Feb 262008
 

A short build time is a critical element of continuous integration. I’ve been involved in a number of build improvements on my current project (both local and on the build server), and I thought I would share some of them. Using the tricks below, we cut our build time in half (and have more to go). Obviously, every build and project are different, so many of these may not apply to other situations.

Profile the build

We profiled our build before we made any changes. We found the slowest tasks using rake—trace, which prints out task timing. Furthermore, we watched the output from the “top” command while the builds were running on the build server to reveal bottlenecks.

Turn down logging

We noticed while watching “top” that kjournald was constantly running. This indicates a lot of disk activity. Our app logs to files and syslog while running in production, but this is unnecessary during builds. We turned off nearly all logging in test mode.
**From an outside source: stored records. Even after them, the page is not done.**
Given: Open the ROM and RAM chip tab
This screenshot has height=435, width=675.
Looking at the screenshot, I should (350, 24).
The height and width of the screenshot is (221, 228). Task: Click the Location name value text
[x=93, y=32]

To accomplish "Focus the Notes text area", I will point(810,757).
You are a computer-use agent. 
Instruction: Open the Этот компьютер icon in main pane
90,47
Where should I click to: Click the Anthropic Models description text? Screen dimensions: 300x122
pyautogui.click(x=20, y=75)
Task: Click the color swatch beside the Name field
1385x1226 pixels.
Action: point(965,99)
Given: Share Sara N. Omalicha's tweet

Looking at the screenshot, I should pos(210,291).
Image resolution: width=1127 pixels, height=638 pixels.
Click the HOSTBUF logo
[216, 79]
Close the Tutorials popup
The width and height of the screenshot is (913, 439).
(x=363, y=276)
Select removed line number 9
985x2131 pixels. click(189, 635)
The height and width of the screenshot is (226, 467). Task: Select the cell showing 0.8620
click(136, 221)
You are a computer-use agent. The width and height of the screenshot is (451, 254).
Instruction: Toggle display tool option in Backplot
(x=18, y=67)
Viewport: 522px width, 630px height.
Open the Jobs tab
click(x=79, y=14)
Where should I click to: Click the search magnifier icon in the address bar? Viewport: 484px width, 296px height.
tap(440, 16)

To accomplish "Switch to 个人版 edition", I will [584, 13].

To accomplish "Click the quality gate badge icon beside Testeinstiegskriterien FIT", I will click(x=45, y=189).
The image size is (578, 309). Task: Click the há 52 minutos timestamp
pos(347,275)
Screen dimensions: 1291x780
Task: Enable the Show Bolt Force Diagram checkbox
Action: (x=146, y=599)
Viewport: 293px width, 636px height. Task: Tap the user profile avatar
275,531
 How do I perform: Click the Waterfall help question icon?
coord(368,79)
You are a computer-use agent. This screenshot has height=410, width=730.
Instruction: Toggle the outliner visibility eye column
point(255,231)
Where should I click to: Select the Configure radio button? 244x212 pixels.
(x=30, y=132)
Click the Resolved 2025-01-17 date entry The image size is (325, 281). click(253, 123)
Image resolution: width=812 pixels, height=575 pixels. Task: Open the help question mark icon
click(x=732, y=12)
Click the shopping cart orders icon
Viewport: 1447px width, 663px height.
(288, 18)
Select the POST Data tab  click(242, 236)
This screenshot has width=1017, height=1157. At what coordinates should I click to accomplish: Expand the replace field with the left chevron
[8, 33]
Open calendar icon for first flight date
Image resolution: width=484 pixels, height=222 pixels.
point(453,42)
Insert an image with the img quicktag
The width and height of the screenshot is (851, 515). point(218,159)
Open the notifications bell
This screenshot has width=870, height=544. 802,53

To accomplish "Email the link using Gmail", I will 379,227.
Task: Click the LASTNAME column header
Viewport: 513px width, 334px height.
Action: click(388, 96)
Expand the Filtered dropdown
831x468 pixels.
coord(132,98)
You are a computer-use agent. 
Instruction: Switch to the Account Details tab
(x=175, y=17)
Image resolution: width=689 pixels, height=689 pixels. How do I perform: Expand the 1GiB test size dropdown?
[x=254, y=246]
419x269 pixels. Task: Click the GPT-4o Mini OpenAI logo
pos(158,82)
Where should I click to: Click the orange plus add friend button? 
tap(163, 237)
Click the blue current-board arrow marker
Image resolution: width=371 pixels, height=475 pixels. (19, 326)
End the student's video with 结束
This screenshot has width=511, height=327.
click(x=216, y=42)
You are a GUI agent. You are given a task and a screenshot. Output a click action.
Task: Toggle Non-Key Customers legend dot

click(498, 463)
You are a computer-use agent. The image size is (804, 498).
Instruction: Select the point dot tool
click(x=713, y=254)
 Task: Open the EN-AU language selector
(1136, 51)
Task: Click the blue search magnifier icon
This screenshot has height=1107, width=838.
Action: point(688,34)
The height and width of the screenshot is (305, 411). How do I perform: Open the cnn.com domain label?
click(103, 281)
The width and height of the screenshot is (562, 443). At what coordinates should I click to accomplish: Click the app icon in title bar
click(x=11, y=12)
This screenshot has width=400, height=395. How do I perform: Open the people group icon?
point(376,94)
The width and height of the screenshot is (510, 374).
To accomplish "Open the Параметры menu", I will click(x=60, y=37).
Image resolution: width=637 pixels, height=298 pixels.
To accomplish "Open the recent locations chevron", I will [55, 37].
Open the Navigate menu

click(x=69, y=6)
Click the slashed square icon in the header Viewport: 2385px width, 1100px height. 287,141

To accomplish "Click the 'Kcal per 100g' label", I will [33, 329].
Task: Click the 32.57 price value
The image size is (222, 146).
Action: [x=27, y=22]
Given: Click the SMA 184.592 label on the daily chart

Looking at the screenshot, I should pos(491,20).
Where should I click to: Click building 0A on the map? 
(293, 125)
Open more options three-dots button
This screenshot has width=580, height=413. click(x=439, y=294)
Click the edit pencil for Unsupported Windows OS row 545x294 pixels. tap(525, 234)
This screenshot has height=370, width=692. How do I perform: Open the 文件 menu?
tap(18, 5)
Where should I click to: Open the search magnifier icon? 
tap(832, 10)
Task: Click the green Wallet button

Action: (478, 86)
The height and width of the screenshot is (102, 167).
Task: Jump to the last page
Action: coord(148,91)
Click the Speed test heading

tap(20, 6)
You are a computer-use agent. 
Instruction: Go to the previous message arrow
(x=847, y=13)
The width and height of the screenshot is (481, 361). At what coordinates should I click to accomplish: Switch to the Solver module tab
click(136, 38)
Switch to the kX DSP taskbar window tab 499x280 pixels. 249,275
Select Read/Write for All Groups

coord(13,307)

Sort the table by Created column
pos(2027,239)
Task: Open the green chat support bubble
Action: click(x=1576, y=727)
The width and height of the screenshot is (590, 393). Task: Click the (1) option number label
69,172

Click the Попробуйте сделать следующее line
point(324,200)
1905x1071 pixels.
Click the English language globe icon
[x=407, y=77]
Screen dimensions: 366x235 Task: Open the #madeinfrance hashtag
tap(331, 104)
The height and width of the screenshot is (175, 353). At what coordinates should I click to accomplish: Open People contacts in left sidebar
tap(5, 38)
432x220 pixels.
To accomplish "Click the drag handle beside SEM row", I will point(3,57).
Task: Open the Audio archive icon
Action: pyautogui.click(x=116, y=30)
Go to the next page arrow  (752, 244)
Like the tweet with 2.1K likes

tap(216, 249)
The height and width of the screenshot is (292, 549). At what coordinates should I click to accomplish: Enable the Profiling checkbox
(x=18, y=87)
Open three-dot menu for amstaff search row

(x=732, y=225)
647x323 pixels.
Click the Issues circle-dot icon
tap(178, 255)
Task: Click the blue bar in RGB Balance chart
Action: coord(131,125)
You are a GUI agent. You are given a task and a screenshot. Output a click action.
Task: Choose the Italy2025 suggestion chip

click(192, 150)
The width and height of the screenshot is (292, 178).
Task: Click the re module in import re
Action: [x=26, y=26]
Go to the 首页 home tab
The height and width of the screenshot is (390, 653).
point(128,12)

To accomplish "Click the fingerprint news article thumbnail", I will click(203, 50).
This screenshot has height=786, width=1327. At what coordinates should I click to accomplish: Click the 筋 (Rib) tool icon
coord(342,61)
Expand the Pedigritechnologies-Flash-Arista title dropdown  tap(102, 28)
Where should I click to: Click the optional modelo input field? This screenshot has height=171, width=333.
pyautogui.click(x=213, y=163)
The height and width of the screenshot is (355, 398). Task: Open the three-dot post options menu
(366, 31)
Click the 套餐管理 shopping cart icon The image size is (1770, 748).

Make sure the build machine is only performing builds

We discovered that our build machine had become a bit of a playground for trying new things. This is fine in moderation, but some of these projects were not cleaned up. There were a lot of unnecessary processes running on the build machine. We killed everything that was unnecessary, and increased the nice value of processes that were not critical. For example, cruisecontrol.rb runs the web interface as a separate process from the builders. We increased the nice value of the web interface so building our projects would take precedence.

Parallelizaton

If you have more than one processor (or core), and the machine is running a giant set of tests, there is a good chance that the other processor is doing very little. We discovered huge gains by running tests in parallel. Projects like deeptest and selenium grid make this easy. We went a simpler route and run our functional and acceptance tests at the same time in different processes.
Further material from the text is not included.